Regular expressions in Abyss Web Server conform to the PCRE syntax (Perl Compatible Regular Expressions). This appendix is a quick guide to understand the basics of regular expressions. For an extensive description of their syntax, refer to the PCREPATTERN section in http://pcre.org/pcre.txt.
When matching a string (a sequence of characters) with a regular expression, the following rules apply:
. matches any character,
* repeats the previous match zero or more times,
+ repeats the previous match one or more times,
? repeats the previous match zero or one time at most,
{n,m} repeats the previous match n times at least and m times at most (n and m are positive integers),
{n} repeats the previous match exactly n times,
{n,} repeats the previous match n times at least,
{,m} repeats the previous match m times at most,
^ is an anchor which matches with the beginning of a string,
$ is an anchor which matches with the end of a string,
[set] matches any character in the specified set,
[^set] matches any character not in the specified set,
\ suppresses the syntactic significance of a special character,
(expression) groups the characters between the parentheses into a single unit and captures a match for later use as a backreference ($1, ... , $9).
A set is made of characters or ranges. A range is formed by two characters with a - in the middle (as in 0-9 or a-z).
Preceding a special character with \ makes it loose its syntactic significance and match that character exactly. Outside a set, the special characters are ()[]{}.*+?^$\. Inside a set, the special characters are []\-^.
Example E-1. Examples of Regular Expressions
abc: any string containing the substring abc matches with this regular expression.
abcd*: any string containing the substring abc followed by zero or more d characters matches with this regular expression.
abcd?: any string containing the substring abc or abcd matches with this regular expression.
ab(cd)?: any string containing the substring ab or abcd matches with this regular expression.
^/dir: any string starting with the substring /dir matches with this regular expression.
\.exe$: any string ending with the substring .exe matches with this regular expression. Note here that the character . has been escaped to remove its special meaning.
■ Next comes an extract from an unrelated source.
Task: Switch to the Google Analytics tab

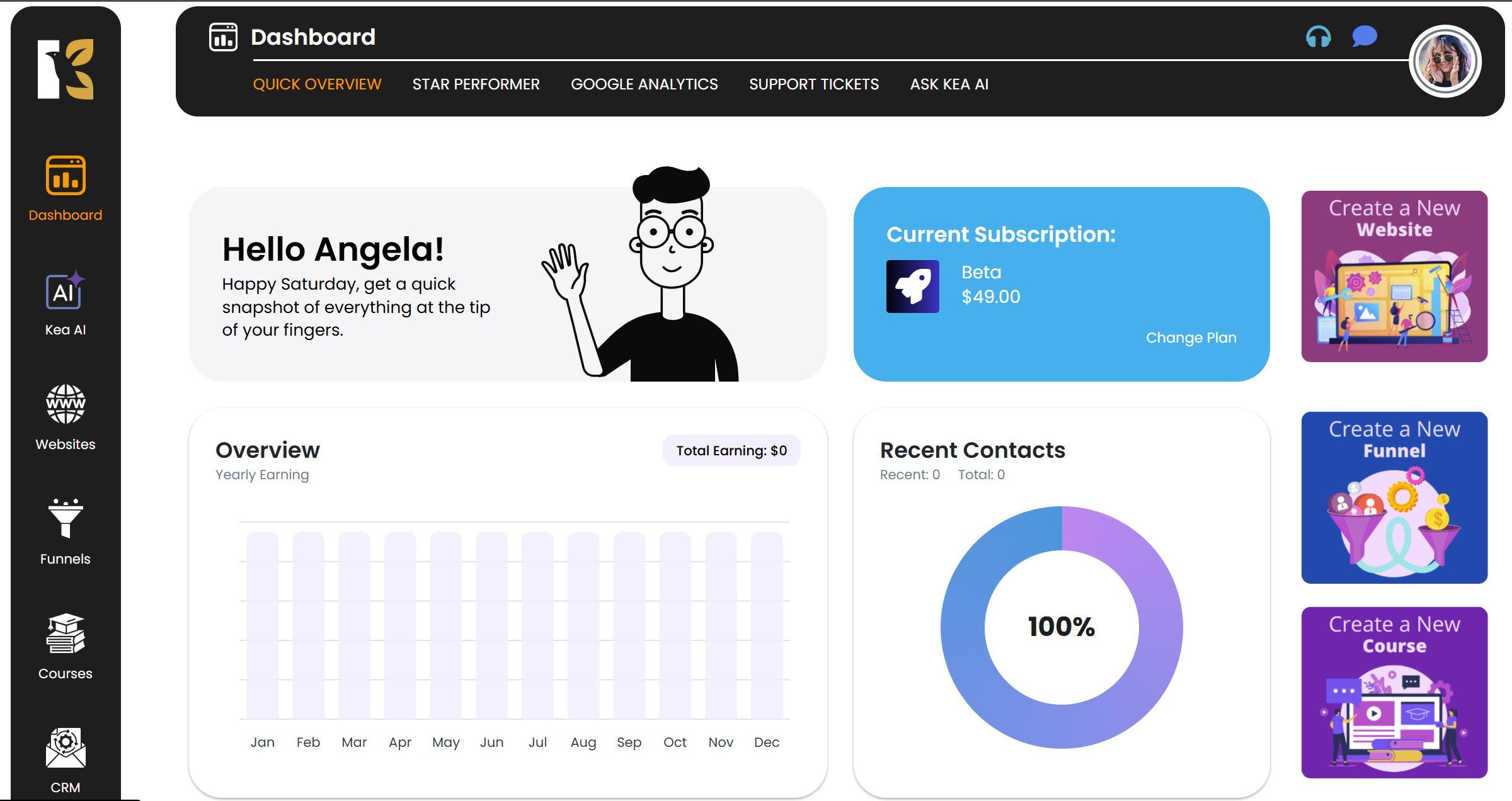Action: pyautogui.click(x=644, y=84)
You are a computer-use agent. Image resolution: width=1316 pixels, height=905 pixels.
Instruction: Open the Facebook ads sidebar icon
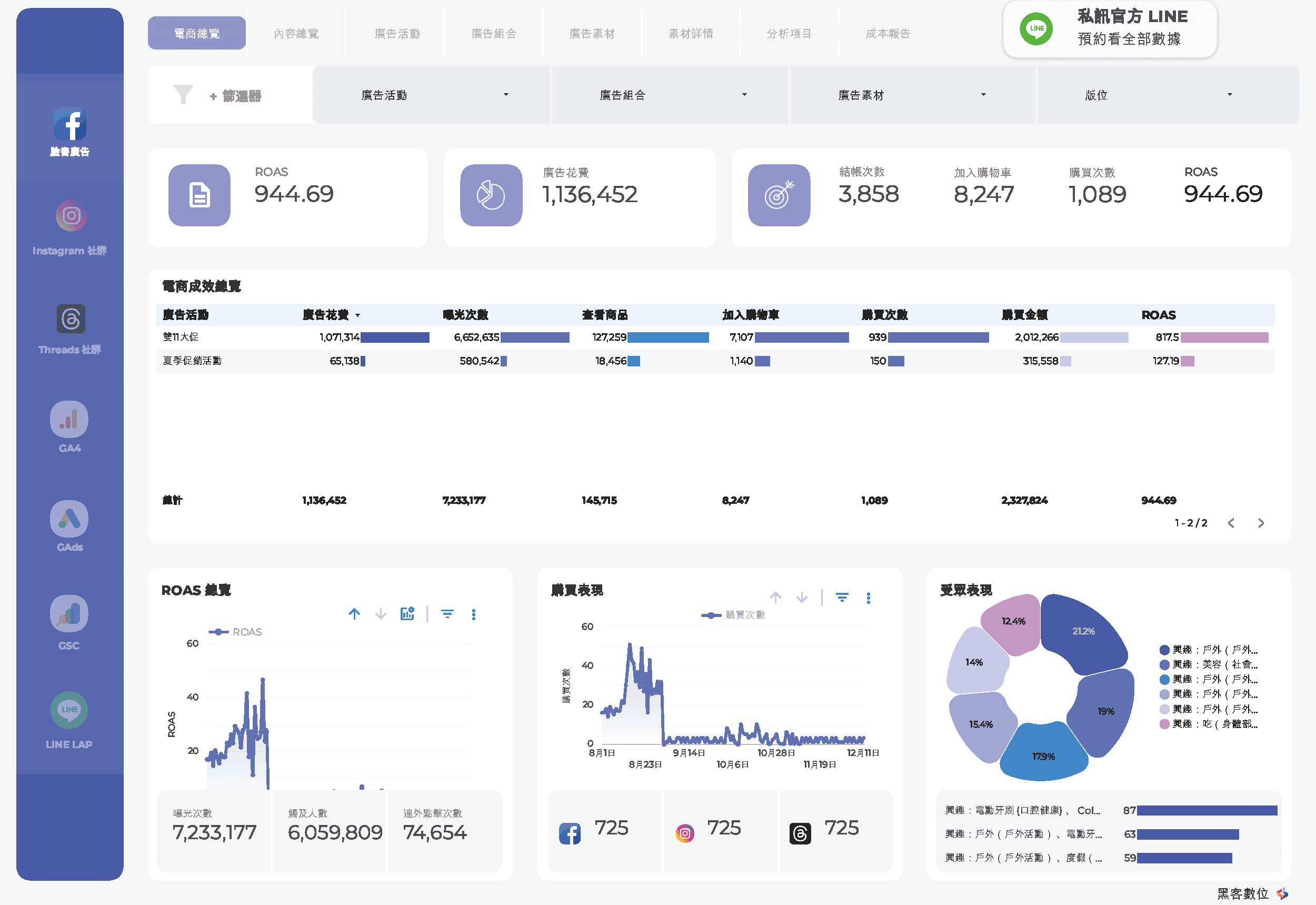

^/dir/.*\.exe$: any string beginning with /dir and ending with .exe matches with this regular expression.
^/dir/[^./]+\.exe$: any string starting with /dir followed by 1 or more characters except . and /, and followed by .exe matches with this regular expression.
Example E-2. Examples of Backreferences
/dir/test.exe matches with ^/dir/([^./]+)\.exe$. This regular expression has a single group ([^./]+) which defines the backreference $1. In this case, $1's value is test.
/dir/test.exec matches with /dir/([^./]+)\.(exe.*)$. This regular expression has two groups: ([^./]+) which defines the backreference $1, and (exe.*) which defines the backreference $2. In this case, $1's value is test and $2's value is exec.